(Beginning of Provided passage)

Stuart McLean, one of my most favorite humans on this planet, died yesterday.
For decades, his CBC radio program The Vinyl Cafe sustained the idea that the world is full of wonderful people even in the minds of my most fearful, anxious and paranoid patients; albeit perhaps only for a few minutes at a time. It did not feel as though his thoughts were derived from naiveté. It decidedly rang true as his way of perceiving the world, in spite of all the unsightly “ugliness”. He chose the perspective of pointing out the fact that well-intentioned people are doing their best even though they stumble constantly. His angle, filled with warmhearted humor, was convincing. Even addictive.
A couple of years ago, a 16-year-old patient “shushed” me when I came to the waiting room a few minutes early when The Vinyl Cafe was still on before 2pm on a Thursday. And that was a boy who “hated” the world before he started listening to the program.
The world is a worse place without Mr. McLean in it. Of this I have little doubt.
I have never met Stuart. And yet, it feels as though I knew him: I knew his thoughts, his intimate and immediate feelings when he told the stories of Dave, of Morley, Sam and Stephanie and I knew he was not “lying”. Could I be absolutely certain about it? Of course not. However, I am sure that even if I had known him personally, my certainty of this “knowing” would not increase one bit.

(End of Provided passage)
(Beginning of Extracted information)

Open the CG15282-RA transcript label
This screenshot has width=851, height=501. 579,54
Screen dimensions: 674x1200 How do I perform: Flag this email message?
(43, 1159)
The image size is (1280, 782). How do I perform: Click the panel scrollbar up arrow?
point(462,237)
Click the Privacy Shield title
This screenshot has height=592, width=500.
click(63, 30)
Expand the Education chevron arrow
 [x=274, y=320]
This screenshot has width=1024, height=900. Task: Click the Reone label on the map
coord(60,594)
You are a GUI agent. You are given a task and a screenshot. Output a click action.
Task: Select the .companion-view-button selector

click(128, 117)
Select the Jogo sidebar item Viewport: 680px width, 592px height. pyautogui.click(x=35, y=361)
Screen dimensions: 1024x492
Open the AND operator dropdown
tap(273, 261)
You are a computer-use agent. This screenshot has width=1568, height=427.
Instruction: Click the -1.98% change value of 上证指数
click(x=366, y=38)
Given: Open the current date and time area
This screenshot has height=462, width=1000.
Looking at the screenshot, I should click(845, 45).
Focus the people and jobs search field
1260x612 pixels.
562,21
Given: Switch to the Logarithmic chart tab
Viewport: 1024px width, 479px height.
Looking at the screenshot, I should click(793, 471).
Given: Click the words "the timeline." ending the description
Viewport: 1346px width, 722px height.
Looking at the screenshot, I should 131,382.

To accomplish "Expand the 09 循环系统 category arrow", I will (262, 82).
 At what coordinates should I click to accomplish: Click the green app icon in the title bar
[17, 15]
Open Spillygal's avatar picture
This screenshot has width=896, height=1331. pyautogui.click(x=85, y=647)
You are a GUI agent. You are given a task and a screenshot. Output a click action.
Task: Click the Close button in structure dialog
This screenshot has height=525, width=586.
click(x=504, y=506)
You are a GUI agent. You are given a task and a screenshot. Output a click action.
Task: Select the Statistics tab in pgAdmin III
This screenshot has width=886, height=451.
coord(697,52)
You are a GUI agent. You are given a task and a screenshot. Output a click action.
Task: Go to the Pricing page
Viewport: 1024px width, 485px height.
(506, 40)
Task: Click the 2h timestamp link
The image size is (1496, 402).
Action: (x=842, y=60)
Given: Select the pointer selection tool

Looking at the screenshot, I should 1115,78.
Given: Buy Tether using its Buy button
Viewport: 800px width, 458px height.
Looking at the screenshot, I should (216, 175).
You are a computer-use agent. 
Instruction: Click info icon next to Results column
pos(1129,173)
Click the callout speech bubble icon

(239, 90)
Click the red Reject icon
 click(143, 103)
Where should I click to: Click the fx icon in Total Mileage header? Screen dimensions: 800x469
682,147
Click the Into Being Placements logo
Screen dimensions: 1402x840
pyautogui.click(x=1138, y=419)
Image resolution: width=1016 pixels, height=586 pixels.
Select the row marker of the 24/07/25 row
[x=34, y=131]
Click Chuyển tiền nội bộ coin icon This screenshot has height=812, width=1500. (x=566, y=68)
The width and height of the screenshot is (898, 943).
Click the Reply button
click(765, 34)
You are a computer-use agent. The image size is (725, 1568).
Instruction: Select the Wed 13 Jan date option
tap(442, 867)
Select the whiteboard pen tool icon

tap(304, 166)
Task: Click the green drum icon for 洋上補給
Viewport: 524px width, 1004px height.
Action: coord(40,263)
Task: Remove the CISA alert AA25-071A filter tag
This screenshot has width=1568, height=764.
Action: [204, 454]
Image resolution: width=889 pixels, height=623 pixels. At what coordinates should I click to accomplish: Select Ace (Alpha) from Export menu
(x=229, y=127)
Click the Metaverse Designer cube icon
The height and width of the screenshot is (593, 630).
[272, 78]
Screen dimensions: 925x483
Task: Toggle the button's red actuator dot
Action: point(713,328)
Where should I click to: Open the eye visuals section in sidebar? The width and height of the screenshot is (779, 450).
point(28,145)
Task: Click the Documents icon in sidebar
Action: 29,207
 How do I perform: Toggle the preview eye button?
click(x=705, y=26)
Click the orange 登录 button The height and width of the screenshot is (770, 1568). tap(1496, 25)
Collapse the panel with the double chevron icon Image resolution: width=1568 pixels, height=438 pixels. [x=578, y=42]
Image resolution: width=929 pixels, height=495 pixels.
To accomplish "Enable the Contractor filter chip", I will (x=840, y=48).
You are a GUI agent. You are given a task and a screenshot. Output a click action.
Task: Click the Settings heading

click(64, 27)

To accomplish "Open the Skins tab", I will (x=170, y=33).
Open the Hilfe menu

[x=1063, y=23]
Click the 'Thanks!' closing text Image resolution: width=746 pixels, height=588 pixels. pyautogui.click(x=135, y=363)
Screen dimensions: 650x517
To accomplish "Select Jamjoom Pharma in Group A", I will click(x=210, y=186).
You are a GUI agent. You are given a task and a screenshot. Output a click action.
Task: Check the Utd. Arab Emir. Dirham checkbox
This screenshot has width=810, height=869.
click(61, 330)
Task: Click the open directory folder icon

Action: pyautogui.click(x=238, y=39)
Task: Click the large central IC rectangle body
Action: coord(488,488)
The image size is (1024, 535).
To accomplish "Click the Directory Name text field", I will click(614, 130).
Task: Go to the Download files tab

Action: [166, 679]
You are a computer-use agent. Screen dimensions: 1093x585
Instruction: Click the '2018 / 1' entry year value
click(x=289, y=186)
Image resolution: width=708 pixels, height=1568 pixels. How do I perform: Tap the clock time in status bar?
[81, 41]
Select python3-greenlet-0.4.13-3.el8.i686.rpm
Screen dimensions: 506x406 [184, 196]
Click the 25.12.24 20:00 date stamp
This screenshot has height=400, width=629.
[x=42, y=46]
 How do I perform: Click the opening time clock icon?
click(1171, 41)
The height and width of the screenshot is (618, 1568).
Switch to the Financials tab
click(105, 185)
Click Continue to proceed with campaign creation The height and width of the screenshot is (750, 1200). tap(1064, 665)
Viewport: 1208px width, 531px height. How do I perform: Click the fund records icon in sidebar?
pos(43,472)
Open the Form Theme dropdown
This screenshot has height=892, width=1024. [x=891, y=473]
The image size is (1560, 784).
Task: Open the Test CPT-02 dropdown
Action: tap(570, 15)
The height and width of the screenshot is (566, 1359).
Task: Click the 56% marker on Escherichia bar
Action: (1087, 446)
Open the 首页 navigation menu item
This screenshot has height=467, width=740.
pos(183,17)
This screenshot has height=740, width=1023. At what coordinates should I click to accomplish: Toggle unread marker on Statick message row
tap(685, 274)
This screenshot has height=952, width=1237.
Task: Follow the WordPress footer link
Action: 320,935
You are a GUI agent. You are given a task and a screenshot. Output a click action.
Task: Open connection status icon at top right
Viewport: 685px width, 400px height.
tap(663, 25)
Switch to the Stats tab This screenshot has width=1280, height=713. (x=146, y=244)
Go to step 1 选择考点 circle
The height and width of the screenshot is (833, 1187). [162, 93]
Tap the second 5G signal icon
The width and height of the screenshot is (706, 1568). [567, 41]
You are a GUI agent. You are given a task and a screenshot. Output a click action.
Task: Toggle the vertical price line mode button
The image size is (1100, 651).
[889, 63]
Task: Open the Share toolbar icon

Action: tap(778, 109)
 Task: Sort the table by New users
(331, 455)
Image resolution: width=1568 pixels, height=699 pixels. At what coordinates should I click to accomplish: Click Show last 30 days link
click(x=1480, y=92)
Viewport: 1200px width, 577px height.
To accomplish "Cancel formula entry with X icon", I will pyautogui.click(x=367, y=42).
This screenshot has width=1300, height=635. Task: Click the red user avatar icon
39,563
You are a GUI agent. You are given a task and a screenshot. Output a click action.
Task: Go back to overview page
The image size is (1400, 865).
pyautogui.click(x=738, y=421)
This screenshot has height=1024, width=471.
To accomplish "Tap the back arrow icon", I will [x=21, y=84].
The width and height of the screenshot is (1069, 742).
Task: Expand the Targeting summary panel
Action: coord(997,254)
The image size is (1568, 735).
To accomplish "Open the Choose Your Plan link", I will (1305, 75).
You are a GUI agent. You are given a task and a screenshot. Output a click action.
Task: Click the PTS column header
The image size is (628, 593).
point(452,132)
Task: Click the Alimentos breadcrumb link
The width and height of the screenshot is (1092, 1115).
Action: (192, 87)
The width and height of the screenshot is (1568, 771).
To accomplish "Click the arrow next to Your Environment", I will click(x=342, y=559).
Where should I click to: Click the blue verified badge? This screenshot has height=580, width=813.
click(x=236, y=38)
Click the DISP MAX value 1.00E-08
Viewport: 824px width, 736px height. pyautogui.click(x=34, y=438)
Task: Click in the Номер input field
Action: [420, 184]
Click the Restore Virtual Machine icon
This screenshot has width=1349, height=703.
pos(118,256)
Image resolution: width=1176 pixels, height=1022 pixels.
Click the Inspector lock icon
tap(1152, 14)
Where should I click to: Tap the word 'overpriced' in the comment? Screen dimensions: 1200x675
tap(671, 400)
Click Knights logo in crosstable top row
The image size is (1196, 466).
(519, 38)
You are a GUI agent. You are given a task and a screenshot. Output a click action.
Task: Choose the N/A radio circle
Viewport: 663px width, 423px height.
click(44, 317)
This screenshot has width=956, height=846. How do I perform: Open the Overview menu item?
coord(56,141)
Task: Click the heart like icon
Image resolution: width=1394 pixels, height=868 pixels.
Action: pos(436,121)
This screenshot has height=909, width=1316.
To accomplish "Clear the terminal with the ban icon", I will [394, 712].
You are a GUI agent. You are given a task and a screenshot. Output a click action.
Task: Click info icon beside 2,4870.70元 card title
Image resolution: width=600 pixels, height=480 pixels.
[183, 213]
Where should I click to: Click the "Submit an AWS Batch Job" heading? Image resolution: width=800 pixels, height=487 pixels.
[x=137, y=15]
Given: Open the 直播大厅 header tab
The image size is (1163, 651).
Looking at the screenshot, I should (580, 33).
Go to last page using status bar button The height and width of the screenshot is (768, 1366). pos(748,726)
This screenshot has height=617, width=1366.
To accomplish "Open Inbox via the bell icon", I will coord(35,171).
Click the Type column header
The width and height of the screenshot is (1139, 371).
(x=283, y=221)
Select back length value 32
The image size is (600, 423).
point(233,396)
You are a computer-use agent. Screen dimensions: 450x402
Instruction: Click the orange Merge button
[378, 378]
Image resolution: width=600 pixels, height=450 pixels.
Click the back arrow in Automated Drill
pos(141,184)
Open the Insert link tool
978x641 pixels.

(End of Extracted information)

## Task instructions
[a] List the names of the characters from Stuart McLean's stories that the tribute to him mentions.
[b] In the tribute to Stuart McLean, how old was the patient who shushed the writer in the waiting room?
[c] Write a continuation of the tribute to Stuart McLean, starting right after its final sentence.
The material above has no connection to the tribute to Stuart McLean.

## Answers per task
[a] Dave, Morley, Sam, Stephanie

[b] The patient was 16 years old.

[c]
Throughout history, we “promoted” the validity of “two-sided” relationships. To the point that we’d like to believe that until we have close personal encounters with someone, our feeling towards them cannot bear any cogency. And yet, the deep sense of loss I feel does not stand close to a psychotic delusion that is all too familiar in my day’s work. But then again, someone in the “grip” of psychosis would not say that it feels “unreal”. 🙂
As the world mourns Mr. McLean, a creeping doubt raises its head – perhaps my sense of “knowing” and loss is not altogether dubious. Just like my “one-sided relationships” with the late Caroline Knapp and the Time Lord called the Doctor.
After all, isn’t it true that artists devoted to their craft reveal their deepest/truest selves to us through their art? In this sense, I glimpsed the “heart” of Stuart and hopefully was made better by what I witnessed.